The overview page displays a snapshot of key metrics including post engagement and page likes. But businesses should only use this as a quick visual to spot anything out of the ordinary eg big spikes or dips, and will get more value by digging deeper.
Page likes shows the change in the number of people who have ‘liked’ your page. Pay attention to big increases or decreases and investigate eg did a particular piece of content cause it?
Similarly, in the ‘reach’ tab, which shows how many people your post was placed in front of, monitor for significant changes and review why by looking at what was published that day. This section also shows stats for overall engagement including likes, comments, and shares.

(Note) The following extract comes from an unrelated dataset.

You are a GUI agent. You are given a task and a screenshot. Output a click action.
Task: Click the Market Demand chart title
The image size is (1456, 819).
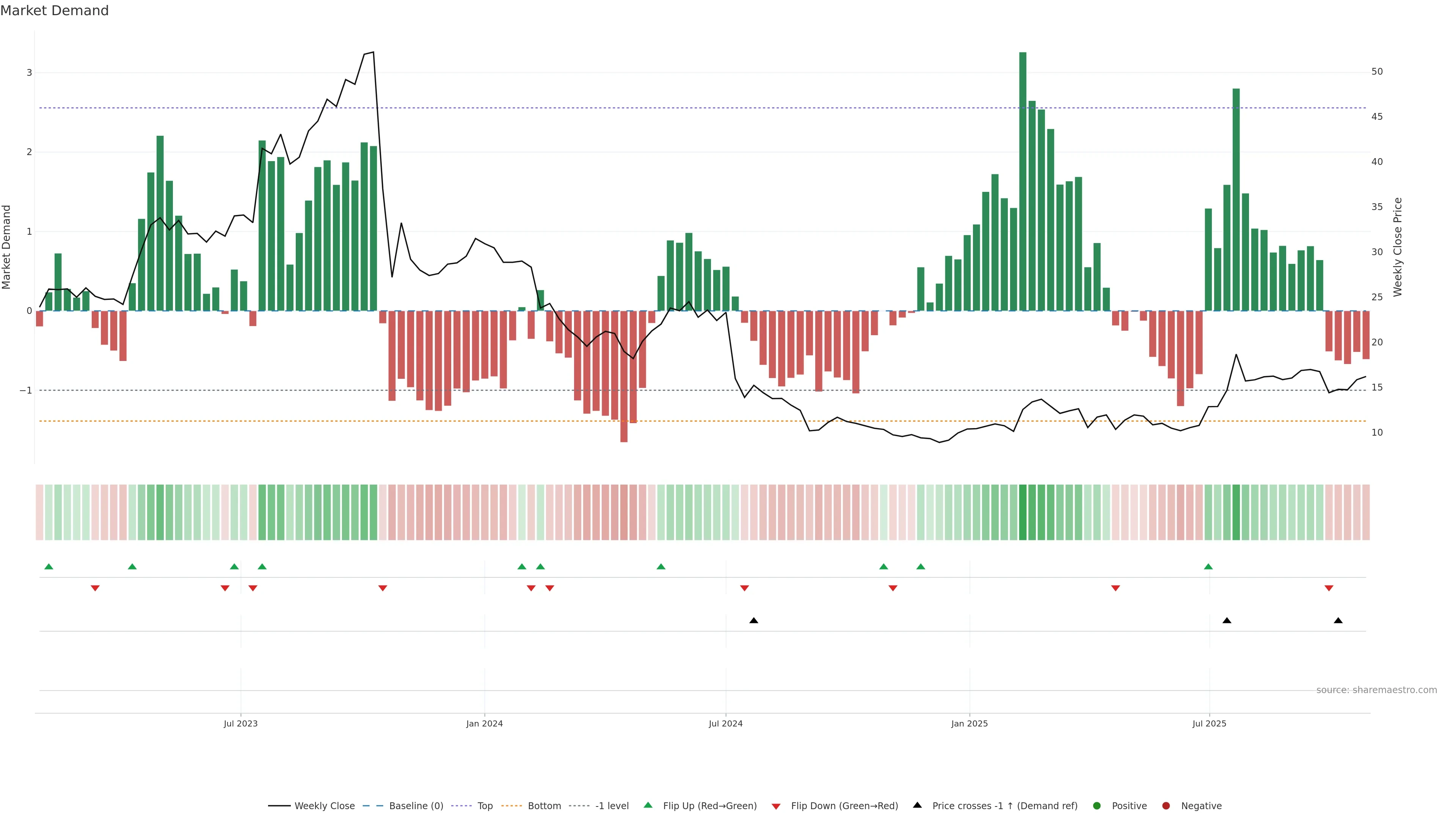click(x=54, y=11)
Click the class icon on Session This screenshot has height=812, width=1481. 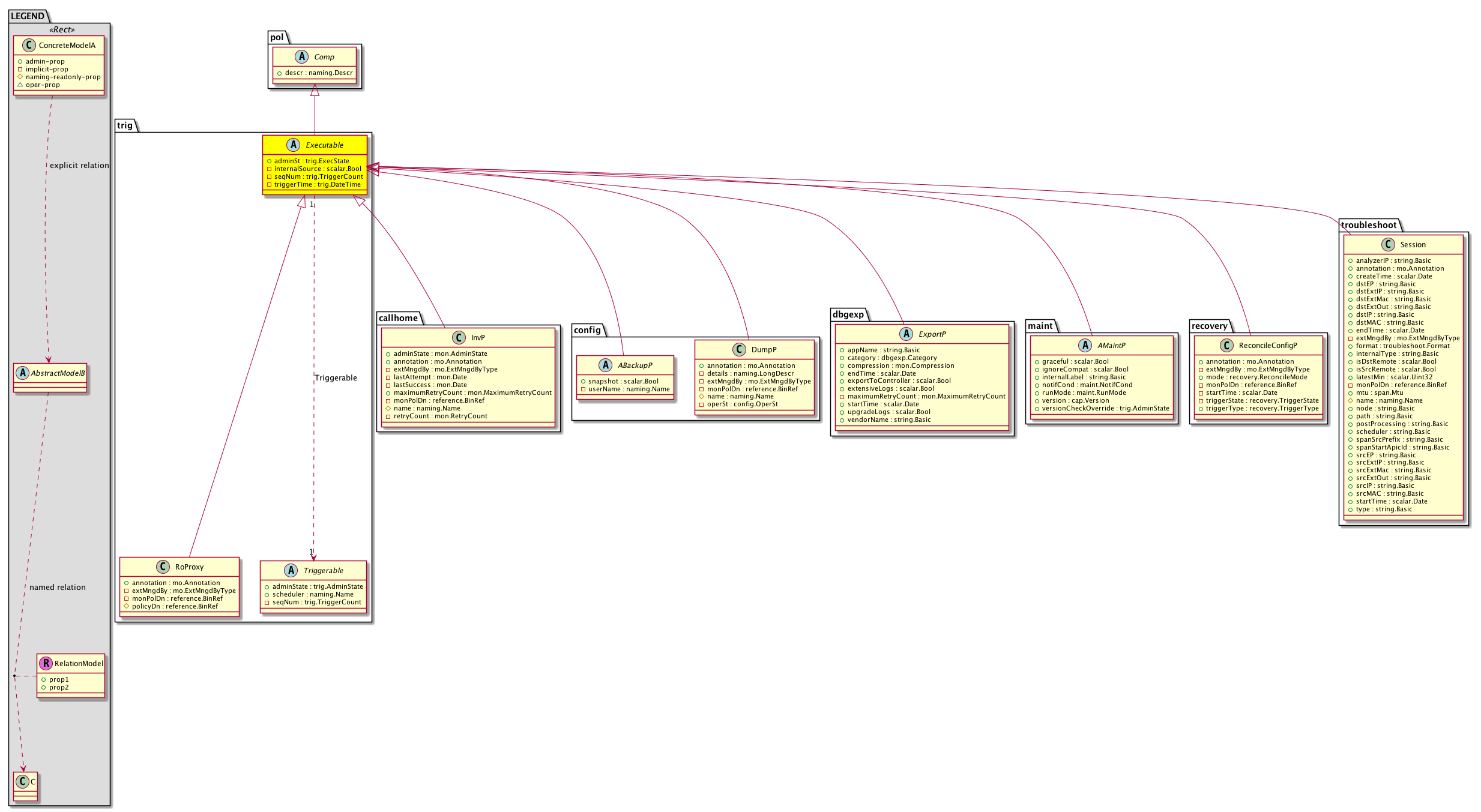(x=1388, y=244)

Anything that causes a positive result, may mean your audience prefers this type of content. Conversely, if there were dips in performance, it could mean your fans are losing interest in your posts.
Brands should spend the majority of their analytical time in the ‘posts’ tab because it provides valuable information on each individual Facebook post. For example, scanning down the ‘reach’ and ‘engagement’ columns will easily identify which content performed well. It also displays type (link, picture, or video) to help companies understand what format their audience prefers.
Similarly, if you upload video to your page, there is a separate ‘videos’ tab that presents data on number of views and total minutes played for each individual video.
For a business that relies on local custom, the ‘local’ tab shows peak hours for when people are nearby, as well as the demographics of those who have been within 50m of your premises.